Tuesday, June 26, 2012

Woman's Hotel

Woman's Hotel (1917)

Woman's Hotel

Location: 122 Hennepin Avenue, Minneapolis, Minnesota, USA--with subsequent moves thereafter

Opened: May 1916

Closed: 1935

According to the WCA Foundation (formerly the Women's Christian Association of Minneapolis), the WCA opened their first boarding facility for women in 1874--just one year after the group's founding. They rapidly acquired other residences, and by the 1920s, more than 1,000 female boarders lived in a dozen different WCA residences.

As historian Lynn Weiner has documented, the Women's Christian Association and other organizations involved in the "boarding club movement" were created in response to a critical social need. By the turn of the century, there were over 400,000 single women working and living away from their families in America's cities. These women were effectively trapped between the desperately low "pin money" wages that were paid to them as women and high urban housing costs, especially among the "better class" boarding houses. Social reformers feared--and not without cause--that these working women would drift into prostitution or other forms of exploitation or "vice" without guidance and a structured and affordable home.

The Woman's Hotel opened in 1916--one of the first of its kind in the United States--and charged 50 cents a night to women travelers. Adult men were not permitted to cross the threshold of the Woman's Hotel. As Weiner further informs us,

More than 4,500 women and children patronized it in nine months in 1916; from 1922 through 1935, the hotel provided almost 480,000 nights of lodging to women looking for work or just passing through the city. The hotel's location changed through the years. In 1922 it moved to the eleventh floor of the St. James Hotel, 12 North Second Street, and in 1929 opened its last home at 1015 Marquette Avenue. It was discontinued in 1935.

More detail about the first Woman's Hotel (on Hennepin Avenue) is provided in this article from the Milwaukee Journal, April 21, 1919:

MINNEAPOLIS HAS HOTEL FOR WOMEN ONLY

Minneapolis is the one city in the United States west of New York that maintains a hotel for transient women. The Woman's hotel, 122 Hennepin-av, operated by the Woman's christian association, provides a room at a nominal sum. 
Matron talking to guests in lobby of Woman's Hotel (1918)

Here women come who are alone and passing through the city.

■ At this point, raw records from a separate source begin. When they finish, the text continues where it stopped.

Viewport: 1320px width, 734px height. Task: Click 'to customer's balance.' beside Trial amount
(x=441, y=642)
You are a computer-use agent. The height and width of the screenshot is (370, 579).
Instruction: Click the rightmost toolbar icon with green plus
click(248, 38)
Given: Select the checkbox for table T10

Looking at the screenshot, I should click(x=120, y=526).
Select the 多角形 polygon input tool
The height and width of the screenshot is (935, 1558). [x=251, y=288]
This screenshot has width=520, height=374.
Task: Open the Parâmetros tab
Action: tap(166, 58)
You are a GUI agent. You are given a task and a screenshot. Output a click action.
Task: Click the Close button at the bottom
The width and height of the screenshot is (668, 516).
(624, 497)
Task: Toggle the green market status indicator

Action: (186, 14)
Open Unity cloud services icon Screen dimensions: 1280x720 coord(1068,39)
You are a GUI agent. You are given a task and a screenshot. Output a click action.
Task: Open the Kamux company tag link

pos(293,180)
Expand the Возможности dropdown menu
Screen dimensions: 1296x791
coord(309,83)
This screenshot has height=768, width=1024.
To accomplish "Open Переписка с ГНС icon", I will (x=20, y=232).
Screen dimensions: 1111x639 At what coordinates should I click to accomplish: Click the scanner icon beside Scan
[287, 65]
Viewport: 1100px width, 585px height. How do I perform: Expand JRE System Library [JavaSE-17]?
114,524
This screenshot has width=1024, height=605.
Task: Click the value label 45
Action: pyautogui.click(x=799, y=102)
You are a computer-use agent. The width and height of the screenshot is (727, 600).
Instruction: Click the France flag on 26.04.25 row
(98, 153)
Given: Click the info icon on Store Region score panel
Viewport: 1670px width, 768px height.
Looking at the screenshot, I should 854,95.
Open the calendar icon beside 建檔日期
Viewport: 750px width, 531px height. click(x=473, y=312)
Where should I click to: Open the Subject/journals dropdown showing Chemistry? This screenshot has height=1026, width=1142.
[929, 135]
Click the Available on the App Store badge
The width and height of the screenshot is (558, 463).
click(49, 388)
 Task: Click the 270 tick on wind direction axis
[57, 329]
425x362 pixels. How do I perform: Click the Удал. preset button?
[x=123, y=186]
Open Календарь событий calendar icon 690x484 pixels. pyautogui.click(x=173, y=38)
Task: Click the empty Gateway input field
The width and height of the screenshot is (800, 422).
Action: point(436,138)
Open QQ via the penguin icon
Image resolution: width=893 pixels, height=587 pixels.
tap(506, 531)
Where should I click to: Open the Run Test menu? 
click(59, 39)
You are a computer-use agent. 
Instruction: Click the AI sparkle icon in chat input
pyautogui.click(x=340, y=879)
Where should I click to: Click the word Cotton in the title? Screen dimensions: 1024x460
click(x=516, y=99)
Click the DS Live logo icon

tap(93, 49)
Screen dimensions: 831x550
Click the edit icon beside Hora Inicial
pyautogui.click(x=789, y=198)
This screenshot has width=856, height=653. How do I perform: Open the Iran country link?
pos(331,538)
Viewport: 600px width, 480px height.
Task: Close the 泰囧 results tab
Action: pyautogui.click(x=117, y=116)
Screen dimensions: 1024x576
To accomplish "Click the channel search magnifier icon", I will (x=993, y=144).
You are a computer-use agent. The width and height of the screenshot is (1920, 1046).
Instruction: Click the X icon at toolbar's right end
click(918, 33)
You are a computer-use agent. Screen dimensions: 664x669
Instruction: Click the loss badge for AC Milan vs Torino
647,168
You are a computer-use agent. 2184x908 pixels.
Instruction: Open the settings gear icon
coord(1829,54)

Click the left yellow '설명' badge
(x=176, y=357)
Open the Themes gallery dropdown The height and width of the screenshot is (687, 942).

Many of these do not want to go to the larger hotels. By far the greater percentage of persons staying at the "women only" hotel are those coming to the city for employment. Many are girls who come with little money and no knowledge of where they can obtain work. They are usually discovered by the traveler's aids in stations, and sent direct to the Woman's hotel. They are given a room, and are guided to employment agencies.

Women seated in the parlor of the Women's Hotel (1918)
Recently a girl seeking work went to the hotel. After two days her money was gone. She was given food and lodging. At last she confessed she had run away from a good home because she wanted to be in the city. Her family was communicated with, and her father took her home.

The Woman's hotel is one of the few hotels in the city that were judged 100 percent, according to the report of the state hotel inspection department. Each bed is in a compartment by itself. Ventilation is said to be excellent.